Of all Black's videos, "Untanglin' My Mind" (1994) is the most artistically whole. Filmed in sepia, the story plays out in a hilltop farmhouse between a middle-aged couple that is breaking up. Black stands outside in a field and sings the chronicle of their lives -- from the man's point of view. In the end, the man picks up his suitcase and walks away down the long, narrow dirt road. Although the action parallels that of "A Better Man," the video's tone is one of profound defeat, not deliverance.
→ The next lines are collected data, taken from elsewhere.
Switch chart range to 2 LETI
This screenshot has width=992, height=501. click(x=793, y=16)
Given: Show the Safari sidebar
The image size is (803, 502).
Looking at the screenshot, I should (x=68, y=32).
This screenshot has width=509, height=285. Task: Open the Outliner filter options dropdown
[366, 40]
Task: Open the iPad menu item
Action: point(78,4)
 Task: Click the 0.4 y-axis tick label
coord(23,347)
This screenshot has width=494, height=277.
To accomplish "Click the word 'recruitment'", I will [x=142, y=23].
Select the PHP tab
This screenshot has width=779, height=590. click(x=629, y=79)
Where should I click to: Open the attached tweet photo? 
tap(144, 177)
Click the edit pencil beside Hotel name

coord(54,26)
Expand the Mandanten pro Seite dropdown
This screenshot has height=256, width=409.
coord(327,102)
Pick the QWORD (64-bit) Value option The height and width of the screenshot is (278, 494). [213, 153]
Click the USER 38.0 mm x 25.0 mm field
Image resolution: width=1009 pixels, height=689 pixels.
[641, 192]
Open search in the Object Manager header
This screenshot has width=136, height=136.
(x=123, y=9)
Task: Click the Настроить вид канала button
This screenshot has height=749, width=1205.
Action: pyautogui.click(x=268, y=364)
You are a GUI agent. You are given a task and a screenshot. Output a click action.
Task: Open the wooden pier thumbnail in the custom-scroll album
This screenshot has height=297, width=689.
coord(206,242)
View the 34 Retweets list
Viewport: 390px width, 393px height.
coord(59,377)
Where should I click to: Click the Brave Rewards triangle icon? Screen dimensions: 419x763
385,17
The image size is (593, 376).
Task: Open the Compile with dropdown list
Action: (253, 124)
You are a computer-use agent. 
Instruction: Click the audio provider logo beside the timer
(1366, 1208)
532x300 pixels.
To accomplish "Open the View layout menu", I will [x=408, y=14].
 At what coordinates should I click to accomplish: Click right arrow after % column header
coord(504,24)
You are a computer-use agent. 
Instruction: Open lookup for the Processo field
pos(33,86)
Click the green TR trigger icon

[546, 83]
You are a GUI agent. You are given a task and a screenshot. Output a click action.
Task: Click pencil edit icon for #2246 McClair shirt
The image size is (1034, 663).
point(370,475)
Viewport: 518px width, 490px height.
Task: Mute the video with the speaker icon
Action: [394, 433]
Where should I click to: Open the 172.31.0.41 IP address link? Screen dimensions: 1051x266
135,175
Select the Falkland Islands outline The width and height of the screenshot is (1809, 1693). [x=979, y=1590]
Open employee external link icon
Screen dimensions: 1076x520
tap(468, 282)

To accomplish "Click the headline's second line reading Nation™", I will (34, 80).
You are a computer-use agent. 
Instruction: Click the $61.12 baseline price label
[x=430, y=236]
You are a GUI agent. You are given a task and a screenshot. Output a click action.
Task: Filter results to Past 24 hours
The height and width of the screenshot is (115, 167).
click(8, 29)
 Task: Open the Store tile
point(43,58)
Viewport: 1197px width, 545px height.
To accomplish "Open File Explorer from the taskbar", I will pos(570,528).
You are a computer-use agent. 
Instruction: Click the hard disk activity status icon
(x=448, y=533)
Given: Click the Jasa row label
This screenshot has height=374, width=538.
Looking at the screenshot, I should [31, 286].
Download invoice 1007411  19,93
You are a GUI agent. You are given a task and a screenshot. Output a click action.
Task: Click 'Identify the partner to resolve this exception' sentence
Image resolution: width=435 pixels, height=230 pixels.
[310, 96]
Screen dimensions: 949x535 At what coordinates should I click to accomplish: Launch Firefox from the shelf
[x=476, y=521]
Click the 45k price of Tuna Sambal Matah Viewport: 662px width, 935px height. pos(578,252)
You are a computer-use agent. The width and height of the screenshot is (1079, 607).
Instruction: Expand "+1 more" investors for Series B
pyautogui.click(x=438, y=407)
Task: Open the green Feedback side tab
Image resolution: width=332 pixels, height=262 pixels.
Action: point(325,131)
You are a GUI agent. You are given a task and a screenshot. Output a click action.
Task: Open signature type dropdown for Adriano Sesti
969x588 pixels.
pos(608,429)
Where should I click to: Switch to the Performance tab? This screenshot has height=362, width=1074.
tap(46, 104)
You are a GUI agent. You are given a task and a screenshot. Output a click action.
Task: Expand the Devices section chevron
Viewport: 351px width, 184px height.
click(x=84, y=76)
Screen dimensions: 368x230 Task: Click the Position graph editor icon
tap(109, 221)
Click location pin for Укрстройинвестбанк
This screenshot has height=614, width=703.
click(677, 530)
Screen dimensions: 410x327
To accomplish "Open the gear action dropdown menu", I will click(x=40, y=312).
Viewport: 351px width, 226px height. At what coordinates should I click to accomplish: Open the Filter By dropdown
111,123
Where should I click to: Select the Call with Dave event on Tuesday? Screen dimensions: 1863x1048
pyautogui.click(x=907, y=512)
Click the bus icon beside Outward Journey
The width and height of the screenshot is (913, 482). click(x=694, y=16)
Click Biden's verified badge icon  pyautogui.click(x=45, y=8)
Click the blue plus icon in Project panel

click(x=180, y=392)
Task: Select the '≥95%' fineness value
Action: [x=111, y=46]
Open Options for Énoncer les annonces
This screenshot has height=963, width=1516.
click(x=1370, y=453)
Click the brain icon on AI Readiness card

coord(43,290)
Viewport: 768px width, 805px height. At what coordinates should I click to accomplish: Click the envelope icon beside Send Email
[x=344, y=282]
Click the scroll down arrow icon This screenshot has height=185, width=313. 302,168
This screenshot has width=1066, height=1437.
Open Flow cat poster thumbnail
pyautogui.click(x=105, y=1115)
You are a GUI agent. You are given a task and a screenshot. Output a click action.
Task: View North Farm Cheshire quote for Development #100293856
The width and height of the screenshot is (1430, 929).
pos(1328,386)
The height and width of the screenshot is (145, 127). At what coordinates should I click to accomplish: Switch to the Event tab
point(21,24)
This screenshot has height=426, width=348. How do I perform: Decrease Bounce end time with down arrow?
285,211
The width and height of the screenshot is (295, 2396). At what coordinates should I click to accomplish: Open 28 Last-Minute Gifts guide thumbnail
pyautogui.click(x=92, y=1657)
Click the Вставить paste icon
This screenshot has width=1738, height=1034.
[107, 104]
"Summer's Comin'" (1995) is a pure romp. It's what we'd all do if we had an unlimited video budget and lots of famous friends with an afternoon to waste. Again, Black is the commentator rather than the central actor. That role falls to comedian Howie Mandel. Dressed in a black tank top and Speedos, Black stands on a hot beach and wails away on his guitar about the joys of summer. Mandel plays the uptight businessman who goes to the beach to unwind and check out the better bods. Trouble is, each time he spies a shapely form and moves in for the kill, he discovers that "her" face is a real clock-stopper. That's because the faces under the curls are those of such bow-wows as Jay Leno, George Kennedy, Charlie Chase and Dick Clark. When Mandel finally does see a beautiful blonde waving and running toward him, he can't believe his luck. Alas, as she gallops on by, he sees that it's Lisa Hartman-Black. With a protective arm around her shoulder, Black turns and hisses to Mandel, "Don't even think about it." End of summer.

"Money or Love" (2002) is Black's sexiest video. In the opening scene, he's in a library surrounded by lovelies, with his shirt flung open and his chest bared. Next, he pops up in a boutique, clad in form-fitting black, hair artfully tousled and leading a sinuous chorus line. Let the record show that he vamps and wiggles with the best of them. We're sure it's mere coincidence, but there's a sign on the boutique wall that reads "Elisabetta Rogieri," who, we understand, just happens to be one of Mrs. Black's preferred designers. If music fails him, Mr. B clearly has a future on the Chippendale circuit.

Although Black looks about the same in both videos, there's a world of difference between the torment depicted in "A Better Man" and that of "Spend My Time" (2003). In the latter, Black is besieged by the demands of the road. Instead of bouncing along in a seedy pickup truck, he now knifes through the landscape in a caravan of sleek tour buses. But life ain't easy. There are soundchecks, photo sessions, interviews, clamoring fans, bad food and the boredom and loneliness of endless miles. Constructed of candid backstage and performance shots, this video has a tired, summing up quality to it. It ends with Black taking his little daughter for a quiet walk.

Whatever the storyline or setting, Clint Black's videos all boil down to a man facing the world with his guitar -- and looking so good doing it.